I created a simple dataflow pipeline that reads byte arrays from pubsub, windows them, and writes to a text file in GCS. I found that with lower traffic topics this worked perfectly, however I ran it on a topic that does about 2.4GB per minute and some problems started to arise.
When kicking off the pipeline I hadn't set the number of workers (as I'd imagined that it would auto-scale as necessary). When ingesting this volume of data the number of workers stayed at 1, but the TextIO.write() was taking 15+ minutes to write a 2 minute window. This would continue to be backed up till it ran out of memory. Is there a good reason why Dataflow doesn't auto scale when this step gets so backed up?
When I increased the the number of workers to 6, the time to write the files started at around 4 mins for a 5 minute window, then moved down to as little as 20 seconds.

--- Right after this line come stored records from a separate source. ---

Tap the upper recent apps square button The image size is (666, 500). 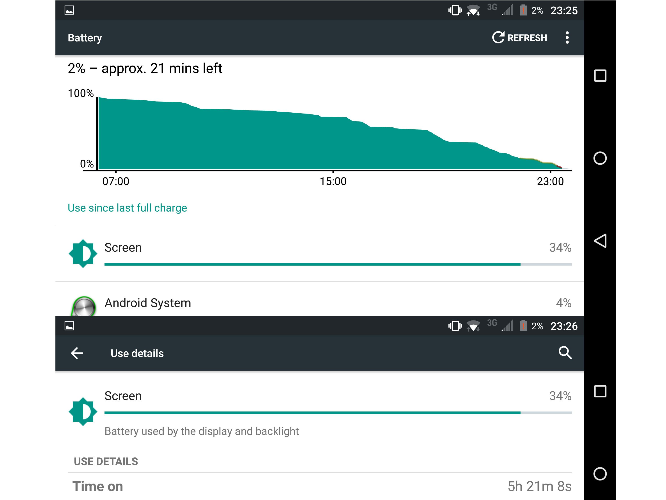600,76
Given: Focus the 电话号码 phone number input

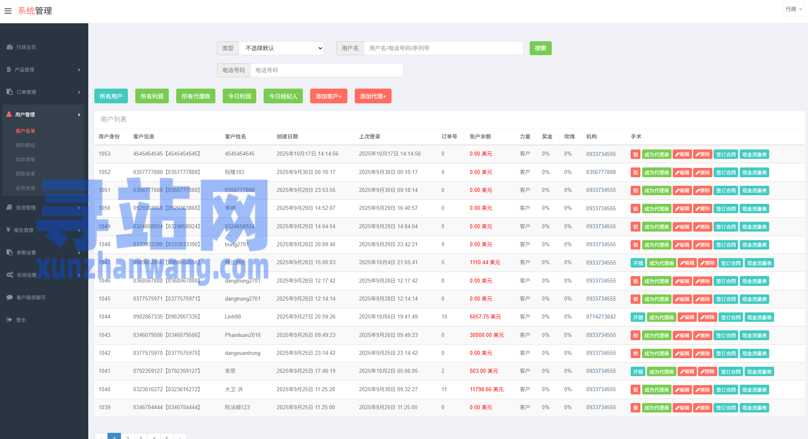Looking at the screenshot, I should tap(326, 70).
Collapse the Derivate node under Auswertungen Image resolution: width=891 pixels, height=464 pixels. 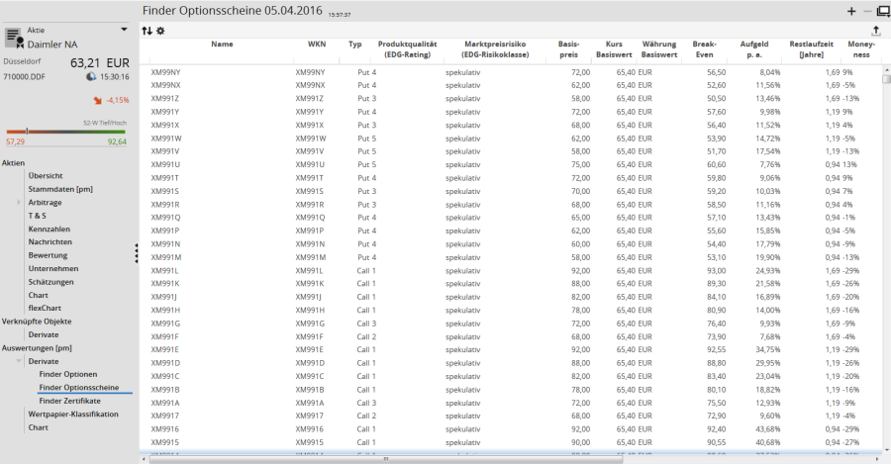19,361
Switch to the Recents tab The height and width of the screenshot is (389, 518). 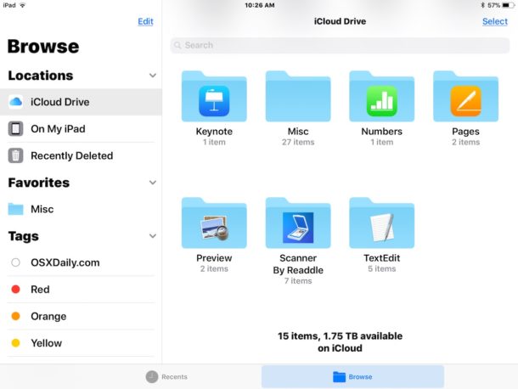pyautogui.click(x=166, y=377)
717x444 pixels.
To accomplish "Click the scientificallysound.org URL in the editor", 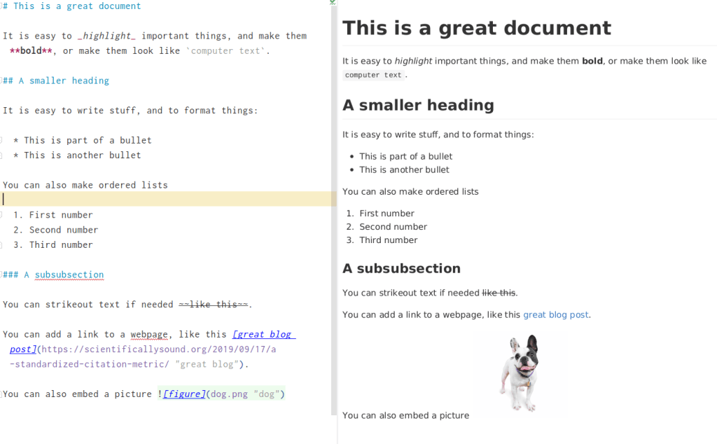I will (157, 349).
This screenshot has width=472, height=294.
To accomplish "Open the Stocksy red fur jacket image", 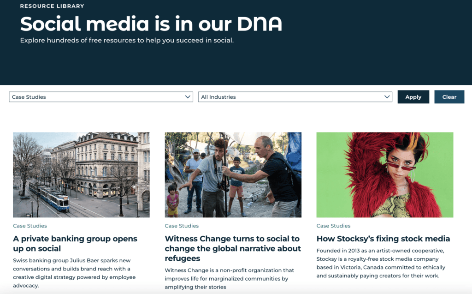I will [x=385, y=174].
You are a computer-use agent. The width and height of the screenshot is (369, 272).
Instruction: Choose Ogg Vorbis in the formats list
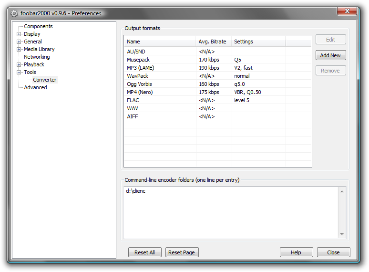coord(139,84)
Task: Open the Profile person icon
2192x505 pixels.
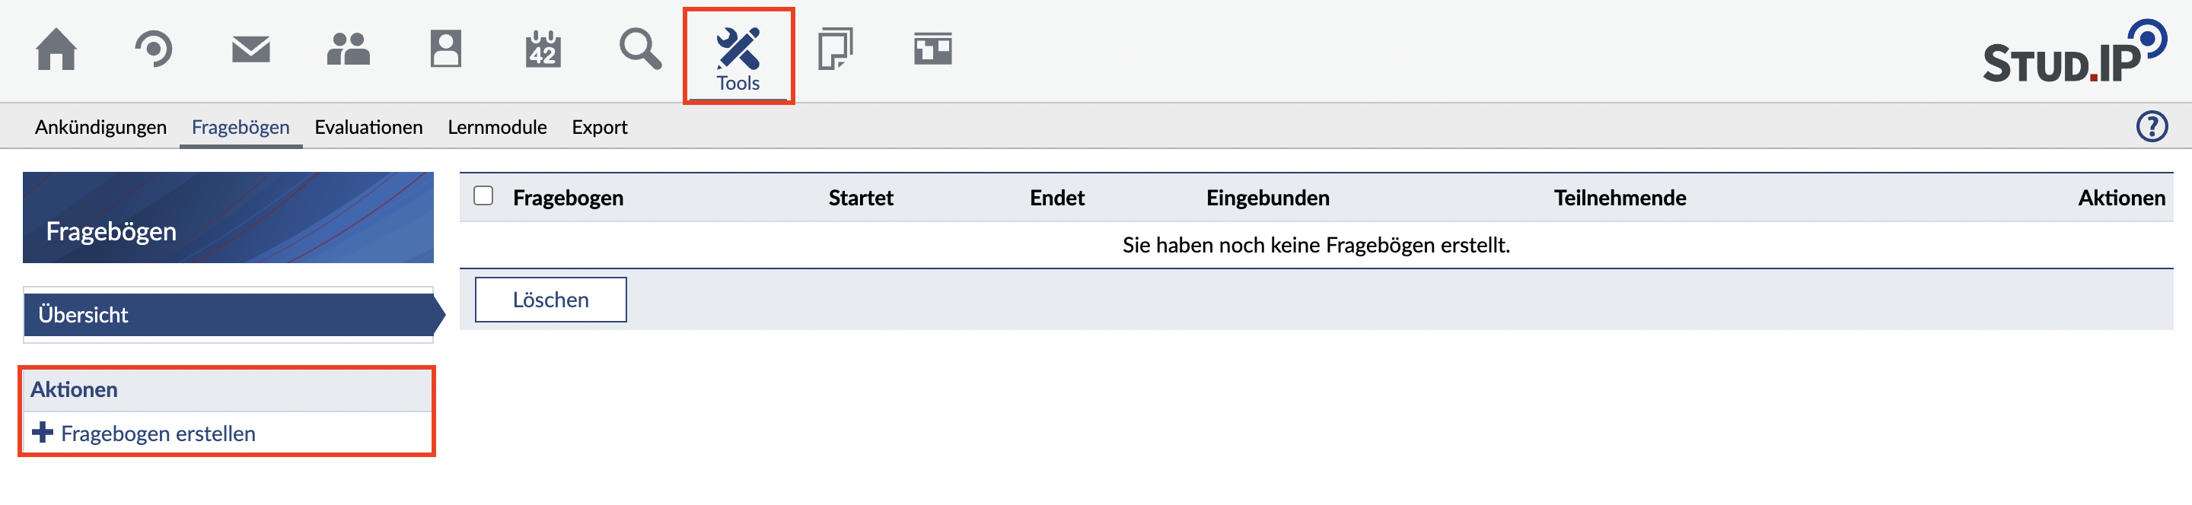Action: click(x=445, y=49)
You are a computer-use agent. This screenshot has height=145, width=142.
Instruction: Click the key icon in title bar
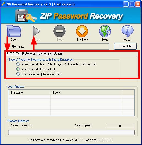tap(3, 4)
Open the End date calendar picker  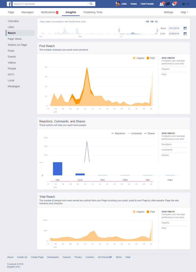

Also, when using 6 workers, it seems like there might be an issue for calculating wall time? Mine never seems to go down even when the dataflow has caught up and after running for 4 hours my summary for the write step looked like this:
Step summary Step name: Write to output System lag: 3 min 30 sec Data watermark: Max watermark Wall time: 1 day 6 hr 26 min 22 sec Input collections: PT5M Windows/Window.Assign.out0 Elements added: 860,893 Estimated size: 582.11 GB
Job ID: 2019-03-13_19_22_25-14107024023503564121